» **TÂCHE A**
Dans l'article sur le procès de François Cay, quel jour a-t-il été arrêté lors d'un contrôle routier ?
» **TÂCHE B**
Poursuivez l'article sur le procès de François Cay à Ajaccio après sa dernière phrase.

» **EXTRAIT**
+---+

Derrière la vitre de son box, François Cay assiste impassible au jugement prononcé à son encontre par le président du tribunal correctionnel d’Ajaccio.

Ce vendredi 15 avril, l’homme de 37 ans aux cheveux poivre et sel a été jugé en comparution immédiate pour "transport, détention et acquisition non autorisés de stupéfiants".

Lundi 11 avril, il avait été arrêté lors d’un contrôle routier à Ajaccio, alors qu’il circulait en voiture avenue du Maréchal Juin, à l’entrée de la résidence Monte è Mare. Ce jour-là, sur réquisition du procureur de la République, les policiers effectuent des contrôles au Jardin de l'Empereur et aux Salines afin de rechercher des armes ou des stupéfiants. Ils peuvent donc ouvrir les coffres des véhicules.

+---+

» **DONNÉES FOURNIES**
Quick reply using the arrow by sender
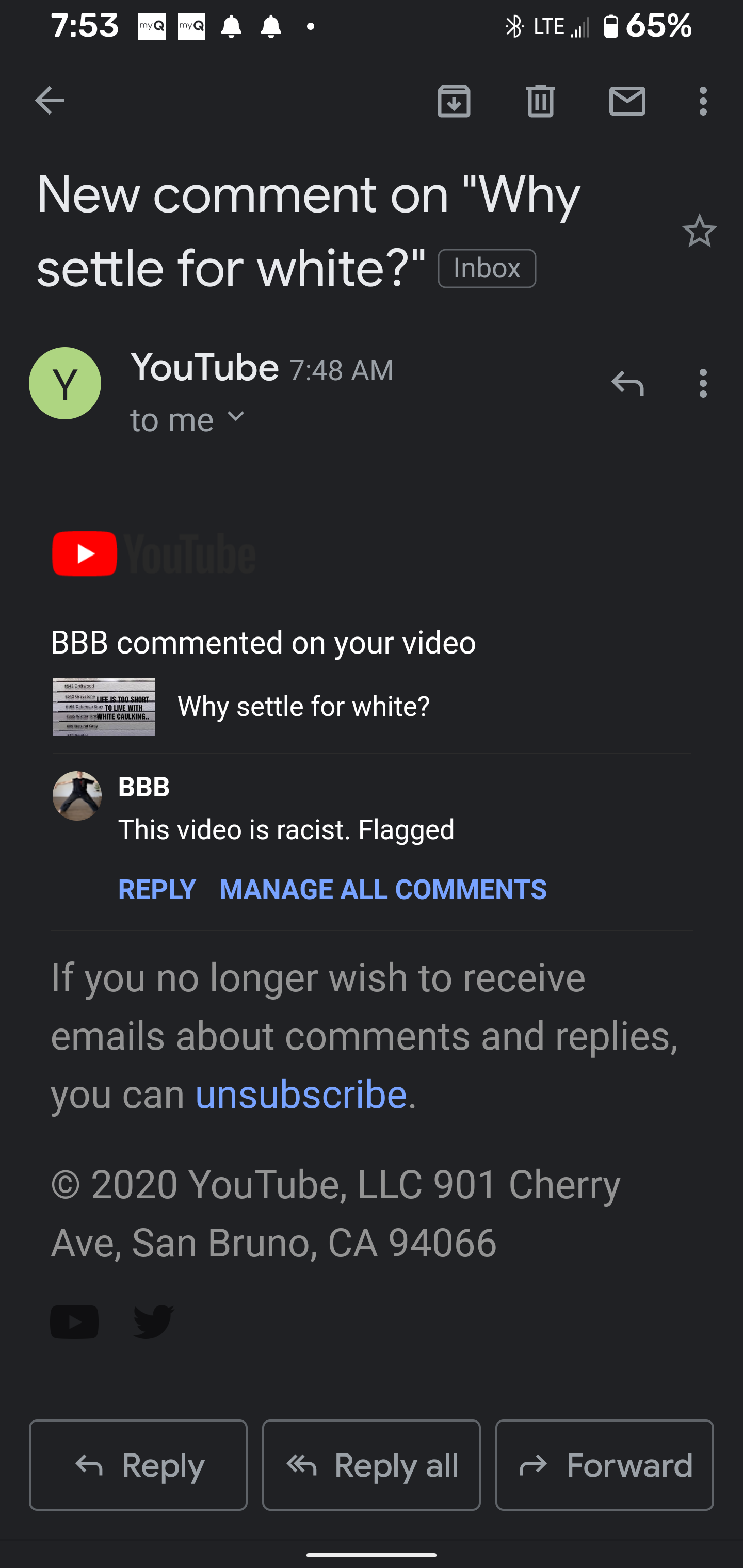 point(627,383)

+---+

» **RÉPONSE A**
Le lundi 11 avril.

» **RÉPONSE B**
Alertés "par une forte odeur", selon leur procès verbal, ils fouillent celui de François Cay et trouvent un sac de sport contenant 10,3 kilos de cannabis.

"Dès que M. Cay sort du véhicule, il indique spontanément ne pas être le propriétaire de la voiture, expose le président du tribunal. Lors de la fouille du coffre, que M. Cay ouvre spontanément, survient une forte odeur caractéristique du cannabis. Spontanément, M. Cay déclare qu’il détient des produits stupéfiants. Il y a en effet un sac de sport. M. Cay précise qu’il s’agit de cannabis et qu’il devait y en avoir pour dix kilos."

Sur le siège passager avant du véhicule - que le prévenu indique "avoir loué" -, les policiers trouvent également 6.000 euros en espèces dans une sacoche, ainsi que deux téléphones portables. "Pour l’un des deux, vous avez refusé donner le code d’accès", relève le président. Ce qui vaut à François Cay d’être également poursuivi pour "refus de remettre aux autorités judiciaires ou de mettre en oeuvre la convention secrète de déchiffrement d’un moyen de cryptologie".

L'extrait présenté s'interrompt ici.